I just feel so lost. Out of place. If I did 'leave' the only person it would greatly effect is my mom, and I love her so much. Although, people do get over people. I like per fer to be alone, this is going to sound depressing.. But like, no one can hurt me when I'm by myself. They cant get sick of me, want to change me, dislike anything about me, and cheat on me. No one can be satisfied forever. There's always going to be better or just 'need a change' also, its just all what I know. Dad cheats, every guy that Jodi and myself has cheated.

I would like to just get a job that I love, work out, watch movies and sleep. Not really a life though hey? I should feel lucky to have things I have and just everything! I would trade it for someone though, like a child in the hospital dying, I would like them I live their live and enjoy it and rather have me there.
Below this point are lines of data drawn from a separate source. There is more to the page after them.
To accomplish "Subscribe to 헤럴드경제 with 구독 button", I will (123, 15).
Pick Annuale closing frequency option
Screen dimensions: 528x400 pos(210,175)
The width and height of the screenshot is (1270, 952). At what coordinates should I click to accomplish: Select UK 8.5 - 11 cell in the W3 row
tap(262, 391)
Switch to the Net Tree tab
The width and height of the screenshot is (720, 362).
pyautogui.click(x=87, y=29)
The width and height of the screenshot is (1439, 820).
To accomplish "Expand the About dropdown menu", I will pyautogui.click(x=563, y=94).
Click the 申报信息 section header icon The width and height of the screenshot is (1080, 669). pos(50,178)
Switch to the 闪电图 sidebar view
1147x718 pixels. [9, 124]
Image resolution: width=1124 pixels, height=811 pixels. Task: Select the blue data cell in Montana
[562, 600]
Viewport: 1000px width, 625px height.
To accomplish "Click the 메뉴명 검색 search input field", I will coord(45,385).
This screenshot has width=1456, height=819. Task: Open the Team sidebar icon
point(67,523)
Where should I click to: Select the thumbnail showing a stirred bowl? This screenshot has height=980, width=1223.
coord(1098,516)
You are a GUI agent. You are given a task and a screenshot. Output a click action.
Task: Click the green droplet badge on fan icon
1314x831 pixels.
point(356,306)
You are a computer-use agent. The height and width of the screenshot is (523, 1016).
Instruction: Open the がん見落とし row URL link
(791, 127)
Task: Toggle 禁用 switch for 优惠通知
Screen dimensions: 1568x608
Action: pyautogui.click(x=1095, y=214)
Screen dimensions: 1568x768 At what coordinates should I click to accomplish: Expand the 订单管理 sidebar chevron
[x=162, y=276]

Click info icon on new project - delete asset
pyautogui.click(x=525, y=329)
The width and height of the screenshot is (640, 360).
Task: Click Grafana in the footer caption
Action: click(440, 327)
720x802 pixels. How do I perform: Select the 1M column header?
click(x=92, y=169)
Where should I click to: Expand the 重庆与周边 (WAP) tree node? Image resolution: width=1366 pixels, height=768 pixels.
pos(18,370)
It would be nice to enjoy myself, eat anything and not worry about it, or as much. Feel good about myself, like think I'm attractive. Just to let loose and he happy. I would like for someone to think I'm perfect just the way I am and just see me the same always. That's my dream world, its never going to happen.

I'm just really confused of what to do, and just what I'm doing. Oh yeah, I also have to lend mom and dad money, quite a bit, I gave them $1000 before, I wont get it back. I gave my two weeks on top of it, I'm just like mess.

Tuesday, July 14, 2009

Ok blog. Today wasn't too good. I took too much medicine today. It wasn't too much fun, I don't remember the morning, I just slept the afternoon. It was worse than fainting, this feeling. My chest hurt. I don't really remember my morning. I came home at lunch and I just kept on throwing up. I stayed home in the afternoon, everything was like surreal. I thought I was just going to pass out and every single step I took it felt like I was going to vomit. Shaking like crazy, having twitches. My head extremely hurts! I need to see the good doctor, Dr. Algu. Hes really good.
It hurt so bad when I was vomiting, since I didn't have anything in my stomach. I don't want to be like this anymore. I just feel so stressed. That's when I really take them.

I asked Devin if I could come out there again. I feel bad asking. I think maybe I shouldn't have. If someone asked it would be hard to say no... I really want to see him again though.
I feel really alone.

When I would read books and when people said "It wouldn't matter how many people are around you still feel alone" I never understood that but now I do.

Sunday, July 12, 2009

Ive been wildly crazy running. This weekend I ran 2.5 hours Friday, 2 hours Saturday and today another 2.5. I know I'm amazing. Want more good news? Ohhhh I know you do! The lovely wonderful watch Devin got me use to do up on the 3rd notch and now I'm at the 2nd! But that's just wrists, haven't been losing anymore weight anywhere else. He makes me very happy. I just totally smile every time I talk to him. That's never happened before. He is also really easy to talk to, comfortable and comforting. Anyways not to bore you with that!

Damage for today

-popcorn.
-Green Beans
-Special k

Not tooo bad! Would you believe me if I told you I was really sore! I want to take tomorrow off from it but I cant. Well unless I have plans, but then even when I don't, I feel bad! I want to see Bruno soooo badly, Perhaps I will roll there tomorrow and see it! I'm so sleepy, I hope my blanket is dry, Ugggh I totally love things coming straight from the dryer!! Its like one
of my favorite feeling and smell! Hehe alrighty thanks so much for reading.

Saturday, July 11, 2009

Hey blog. Its not a very lovely day. I feel really sad. I'm lonely and miss my Roo. Its tempting to take all my Prozac. Very tempting. Ive been so tired lately. I'm not sure why. I want to be happy. I really really do. I think I do need to take all my Prozac to perk me up. If it didn't, I wouldn't be any worse than what I am right now.

I need to run. Ive gained soo much weight.
I ran yesterday for 2 hours and 8 minutes. I should be doing more. I could do more.

I know I sound crazy. I would change it if I could.